The following books may be of interest to students of Standards and professors.


Modern Standardization book coverModern Standardization: Case Studies at the Crossroads of Economics, Technology and Politics

by Ron Schneiderman; Wiley, 2015. (Purchase Online)

About the Book:

This book includes a collection of standards-specific case studies. The case studies offer an opportunity to combine the teaching preferences of educators with the goals of the SEC (Standards Education Committee); providing students with “real-world” insight into the technical, political, and economic arenas of engineering.

 

 

  • Encourages students to think critically about standards development and technology solutions
  • Reinforces the usage of standards as an impetus for innovation
  • Will help understand the dynamics and impacts of standards.

This book is intended for professors, undergraduates and graduate students of Engineering, as well as business undergraduates, law school students and professors, and those with a general interest in business.

A curriculum guide is available to instructors who have adopted the book for a course. To obtain the guide, please send a request to: ieeeproposals@wiley.com.

About the Author

Ron Schneiderman has been covering technology and business management issues for more than 40 years.  He is a contributing editor to Electronic Design Magazine; Vision, the flagship magazine of the Consumer Electronics Association; IEEE Spectrum, IEEE Spectrum Online and IEEE Signal Processing Magazine.


Open Standards and the Digital Age book coverOpen Standards and the Digital Age: History, Ideology, and Networks (Cambridge Studies in the Emergence of Global Enterprise)

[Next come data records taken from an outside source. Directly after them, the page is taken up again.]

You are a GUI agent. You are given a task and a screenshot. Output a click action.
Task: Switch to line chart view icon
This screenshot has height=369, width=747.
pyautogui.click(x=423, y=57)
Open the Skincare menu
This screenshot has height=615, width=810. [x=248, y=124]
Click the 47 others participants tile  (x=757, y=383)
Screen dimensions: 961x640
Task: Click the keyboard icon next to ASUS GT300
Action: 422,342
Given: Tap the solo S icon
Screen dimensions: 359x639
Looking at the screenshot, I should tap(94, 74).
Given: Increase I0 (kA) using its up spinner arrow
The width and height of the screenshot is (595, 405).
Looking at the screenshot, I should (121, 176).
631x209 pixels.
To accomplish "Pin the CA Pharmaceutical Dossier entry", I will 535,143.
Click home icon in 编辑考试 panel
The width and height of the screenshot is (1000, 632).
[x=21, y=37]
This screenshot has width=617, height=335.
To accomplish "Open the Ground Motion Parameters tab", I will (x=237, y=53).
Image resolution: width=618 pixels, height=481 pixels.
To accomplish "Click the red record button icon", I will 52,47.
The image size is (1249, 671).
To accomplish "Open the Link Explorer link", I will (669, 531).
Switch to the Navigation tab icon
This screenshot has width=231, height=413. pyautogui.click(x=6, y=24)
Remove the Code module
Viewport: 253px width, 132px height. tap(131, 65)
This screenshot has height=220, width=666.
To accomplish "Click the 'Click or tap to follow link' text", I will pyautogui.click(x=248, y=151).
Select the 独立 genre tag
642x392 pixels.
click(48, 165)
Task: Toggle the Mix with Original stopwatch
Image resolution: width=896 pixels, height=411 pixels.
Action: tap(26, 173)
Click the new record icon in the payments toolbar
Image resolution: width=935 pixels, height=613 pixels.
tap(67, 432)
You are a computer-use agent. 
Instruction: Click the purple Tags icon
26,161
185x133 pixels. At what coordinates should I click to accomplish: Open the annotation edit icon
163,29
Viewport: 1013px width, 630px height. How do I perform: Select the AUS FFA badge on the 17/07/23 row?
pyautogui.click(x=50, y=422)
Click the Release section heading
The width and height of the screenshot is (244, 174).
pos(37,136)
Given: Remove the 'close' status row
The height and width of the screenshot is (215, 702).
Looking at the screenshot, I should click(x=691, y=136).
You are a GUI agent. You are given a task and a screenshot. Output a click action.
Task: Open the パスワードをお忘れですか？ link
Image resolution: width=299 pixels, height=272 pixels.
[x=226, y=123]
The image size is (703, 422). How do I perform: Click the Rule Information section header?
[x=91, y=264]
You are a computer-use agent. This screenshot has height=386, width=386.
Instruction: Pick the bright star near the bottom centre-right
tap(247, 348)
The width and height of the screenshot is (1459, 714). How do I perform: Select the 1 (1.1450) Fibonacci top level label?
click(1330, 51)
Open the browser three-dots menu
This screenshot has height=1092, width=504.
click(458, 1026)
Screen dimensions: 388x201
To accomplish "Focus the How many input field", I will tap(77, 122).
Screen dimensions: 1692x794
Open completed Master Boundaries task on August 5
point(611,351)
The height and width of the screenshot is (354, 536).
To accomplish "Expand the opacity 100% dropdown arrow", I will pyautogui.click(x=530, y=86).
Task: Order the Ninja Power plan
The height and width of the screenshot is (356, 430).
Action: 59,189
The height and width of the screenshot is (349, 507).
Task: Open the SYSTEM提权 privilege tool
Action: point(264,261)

by Andrew Russell; Cambridge University Press, 2014. (Purchase Online)

About the Book

How did openness become a foundational value for the networks of the twenty-first century? Open Standards and the Digital Age answers this question through an interdisciplinary history of information networks that pays close attention to the politics of standardization. For much of the twentieth century, information networks such as the monopoly Bell System and the American military’s Arpanet were closed systems subject to centralized control. In the 1970s and 1980s, however, engineers in the United States and Europe experimented with design strategies to create new digital networks. In the process, they embraced discourses of “openness” to describe their ideological commitments to entrepreneurship, technological innovation, and participatory democracy. The rhetoric of openness has flourished – for example, in movements for open government, open source software, and open access publishing – but such rhetoric also obscures the ways the Internet and other “open” systems still depend heavily on hierarchical forms of control.

About the Author

Andrew L. Russell is an Assistant Professor of History and Director of the Program in Science & Technology Studies in the College of Arts & Letters, Stevens Institute of Technology, Hoboken, New Jersey. His work has appeared in journals such as IEEE Spectrum, Information and Culture, Technology & Culture, and the IEEE Annals of Computing. He has been awarded fellowships from Duke University’s John Hope Franklin Humanities Institute, the University of Minnesota’s Charles Babbage Institute, the Association for Computing Machinery, the Institute for Electrical and Electronics Engineers, and the American Society for Information Science and Technology. Russell earned a PhD from The Johns Hopkins University (2007), MA from the University of Colorado, Boulder (2003), and BA from Vassar College (1996).